--- DOCUMENT SEGMENT ---

Start of Block

Yes authoring some tests might be sped up but not necessarily maintaining them - or maintaining the code under test because you are not necessarily generating good ones. Not to mention sweating over tests usually help developers with checking the design of the code early on too; if not very testable, usually not a good design either, e.g not sufficiently abstracted component contracts which suck in a context where you need to coauthor code with others.

What some people miss is that tests are supposed to be sacrifical code, that most of which will not catch anything during their lifetime - and that is OK because it gives an automated peace of mind and saves from potential false clues when things fail. But that also means max investment into a probabilistic safeguard is not gonna pan out at all times; you will always have diminishing marginal utility as the coverage tops. Unless you're writing some high traffic part of the execution path - e.g. a standard library - touting high coverage is not gonna pay off.

Not to mention almost always an ecology of tests need be there - not just unittests but integration, system etc - to make the thing keep chugging at the end of the day. Will llm's sit at the design meetings and understand the architecture to write tests for them too? Or what they can do will be oversold at the expense of what should be done. A sense of "what is relevant" is needed while investing effort in tests - not just at write-time but also at design-time and maintain-time - which is what humans are pretty OK at, and AI tools are not.

What llms can save time with is keystrokes of an experienced developer who already has a sense of what is a good thing to test and what is not. It can also be - and has been - a hinderance with making the developers smuggle not-so-relevant things into the code.

I don't want an economy of producing keystrokes, I want an appropriately thought set of highly relevant out keystrokes, and I want the latter well separated from the former so that their objective utility - or lack thereof - can be demonstrated in time.

Temporary_31337
0 replies
1d9h

All this to write another CRUD app ;)

TeeWEE
0 replies
1d11h

The proof is in the pudding, show me the code!

In my experience LLM are smart but sometimes inconsistent and over a long chat it might say things that are logically self contradictions… when you tell it that it confirms it.

It just seems like it lacks a consistent world view.

I don’t trust them yet. Maybe with even more scale they become better.

They act a little bit like young children, with a lot of domain knowledge.

MASNeo
0 replies
1d9h

Ok, so test case generation has been around a while and now that it is working, where is the GitHub Action?

Jtsummers
0 replies
1d16h

Quoting myself (lightly edited) from when the paper itself came up. They misrepresent the stats in their writeup.

End of Block

--- DATA FOR REVIEW ---
Start of Block

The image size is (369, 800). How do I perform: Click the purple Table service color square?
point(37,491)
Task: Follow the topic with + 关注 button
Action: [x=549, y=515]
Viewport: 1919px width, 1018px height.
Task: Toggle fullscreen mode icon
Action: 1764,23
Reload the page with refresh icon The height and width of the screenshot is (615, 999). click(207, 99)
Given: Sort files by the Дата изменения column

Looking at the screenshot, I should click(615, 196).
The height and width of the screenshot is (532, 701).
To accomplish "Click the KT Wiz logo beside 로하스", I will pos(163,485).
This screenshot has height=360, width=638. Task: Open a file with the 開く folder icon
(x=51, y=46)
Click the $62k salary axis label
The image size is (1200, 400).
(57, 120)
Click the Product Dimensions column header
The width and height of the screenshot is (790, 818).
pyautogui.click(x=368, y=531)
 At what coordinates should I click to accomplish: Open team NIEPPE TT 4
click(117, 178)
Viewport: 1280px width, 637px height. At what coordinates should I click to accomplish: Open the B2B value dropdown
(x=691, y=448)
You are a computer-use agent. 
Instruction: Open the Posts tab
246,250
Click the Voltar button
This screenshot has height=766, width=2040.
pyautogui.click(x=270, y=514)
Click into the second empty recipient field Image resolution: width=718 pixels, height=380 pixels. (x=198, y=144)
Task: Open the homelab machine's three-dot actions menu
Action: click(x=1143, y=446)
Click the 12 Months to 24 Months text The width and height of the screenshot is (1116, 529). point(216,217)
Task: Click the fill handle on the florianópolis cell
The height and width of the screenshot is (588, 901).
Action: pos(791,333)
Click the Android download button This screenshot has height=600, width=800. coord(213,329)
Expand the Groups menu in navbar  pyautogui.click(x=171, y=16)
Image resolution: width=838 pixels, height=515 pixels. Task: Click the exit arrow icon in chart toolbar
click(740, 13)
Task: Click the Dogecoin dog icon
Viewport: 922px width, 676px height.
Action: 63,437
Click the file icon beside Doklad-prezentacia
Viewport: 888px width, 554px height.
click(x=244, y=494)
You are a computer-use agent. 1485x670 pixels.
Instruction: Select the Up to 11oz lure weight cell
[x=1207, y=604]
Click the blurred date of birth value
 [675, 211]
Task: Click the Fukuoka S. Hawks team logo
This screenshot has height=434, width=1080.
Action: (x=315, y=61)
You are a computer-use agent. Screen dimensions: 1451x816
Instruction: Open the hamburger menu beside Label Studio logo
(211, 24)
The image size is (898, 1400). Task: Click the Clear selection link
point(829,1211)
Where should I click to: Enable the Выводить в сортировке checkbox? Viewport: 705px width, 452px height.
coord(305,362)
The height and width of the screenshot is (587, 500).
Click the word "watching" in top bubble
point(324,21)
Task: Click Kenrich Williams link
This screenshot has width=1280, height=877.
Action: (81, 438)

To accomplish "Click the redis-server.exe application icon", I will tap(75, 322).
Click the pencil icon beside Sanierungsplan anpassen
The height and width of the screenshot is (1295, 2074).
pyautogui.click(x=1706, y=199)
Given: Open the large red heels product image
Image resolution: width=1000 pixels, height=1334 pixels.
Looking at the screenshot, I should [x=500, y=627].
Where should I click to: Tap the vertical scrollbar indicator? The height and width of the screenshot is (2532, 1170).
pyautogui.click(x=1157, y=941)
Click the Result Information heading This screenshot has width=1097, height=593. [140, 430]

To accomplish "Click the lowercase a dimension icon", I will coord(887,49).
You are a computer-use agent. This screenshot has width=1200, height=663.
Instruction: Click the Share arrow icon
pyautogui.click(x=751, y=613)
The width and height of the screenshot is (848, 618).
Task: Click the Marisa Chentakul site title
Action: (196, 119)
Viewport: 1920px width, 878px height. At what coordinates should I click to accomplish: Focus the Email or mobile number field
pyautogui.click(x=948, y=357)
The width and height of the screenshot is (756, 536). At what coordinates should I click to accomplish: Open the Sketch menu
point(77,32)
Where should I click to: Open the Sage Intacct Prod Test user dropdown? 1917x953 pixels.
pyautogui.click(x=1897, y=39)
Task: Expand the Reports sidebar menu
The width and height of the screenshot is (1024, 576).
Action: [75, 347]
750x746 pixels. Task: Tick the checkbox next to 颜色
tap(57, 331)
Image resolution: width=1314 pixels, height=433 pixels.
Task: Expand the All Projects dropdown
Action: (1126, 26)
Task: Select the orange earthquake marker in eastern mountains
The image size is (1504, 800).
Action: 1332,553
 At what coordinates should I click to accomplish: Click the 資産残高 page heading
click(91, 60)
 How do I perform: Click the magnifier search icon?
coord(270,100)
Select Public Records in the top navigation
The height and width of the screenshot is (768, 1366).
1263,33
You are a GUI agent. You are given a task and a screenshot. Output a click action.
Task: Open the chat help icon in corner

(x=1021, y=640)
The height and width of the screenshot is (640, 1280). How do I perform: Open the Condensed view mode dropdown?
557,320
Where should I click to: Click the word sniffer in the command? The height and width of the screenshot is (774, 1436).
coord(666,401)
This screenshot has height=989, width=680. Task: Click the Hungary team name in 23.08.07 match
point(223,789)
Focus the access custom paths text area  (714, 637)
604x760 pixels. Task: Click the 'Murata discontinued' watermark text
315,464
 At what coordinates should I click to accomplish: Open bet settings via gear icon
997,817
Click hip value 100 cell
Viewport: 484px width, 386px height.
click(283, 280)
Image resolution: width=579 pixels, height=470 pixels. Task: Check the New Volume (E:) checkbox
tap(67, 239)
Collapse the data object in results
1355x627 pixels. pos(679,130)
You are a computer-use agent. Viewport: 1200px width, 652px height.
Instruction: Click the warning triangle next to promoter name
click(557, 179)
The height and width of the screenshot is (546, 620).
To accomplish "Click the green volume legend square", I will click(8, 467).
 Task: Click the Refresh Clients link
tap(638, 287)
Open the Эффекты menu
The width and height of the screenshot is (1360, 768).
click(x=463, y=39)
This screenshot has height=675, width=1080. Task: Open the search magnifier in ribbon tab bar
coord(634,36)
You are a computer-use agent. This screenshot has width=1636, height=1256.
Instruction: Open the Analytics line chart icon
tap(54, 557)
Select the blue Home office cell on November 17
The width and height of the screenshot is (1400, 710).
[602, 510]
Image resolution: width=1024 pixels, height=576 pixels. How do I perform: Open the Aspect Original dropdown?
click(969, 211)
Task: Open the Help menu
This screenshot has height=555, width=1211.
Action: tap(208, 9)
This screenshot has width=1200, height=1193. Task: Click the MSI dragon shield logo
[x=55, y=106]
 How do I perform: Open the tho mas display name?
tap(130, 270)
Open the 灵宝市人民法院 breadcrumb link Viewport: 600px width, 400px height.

End of Block

--- WORK TASK ---
In the forum thread about LLM-generated tests, in what case does the first commenter say touting high test coverage pays off?

--- WRITTEN SOLUTION ---
When writing a high-traffic part of the execution path, such as a standard library.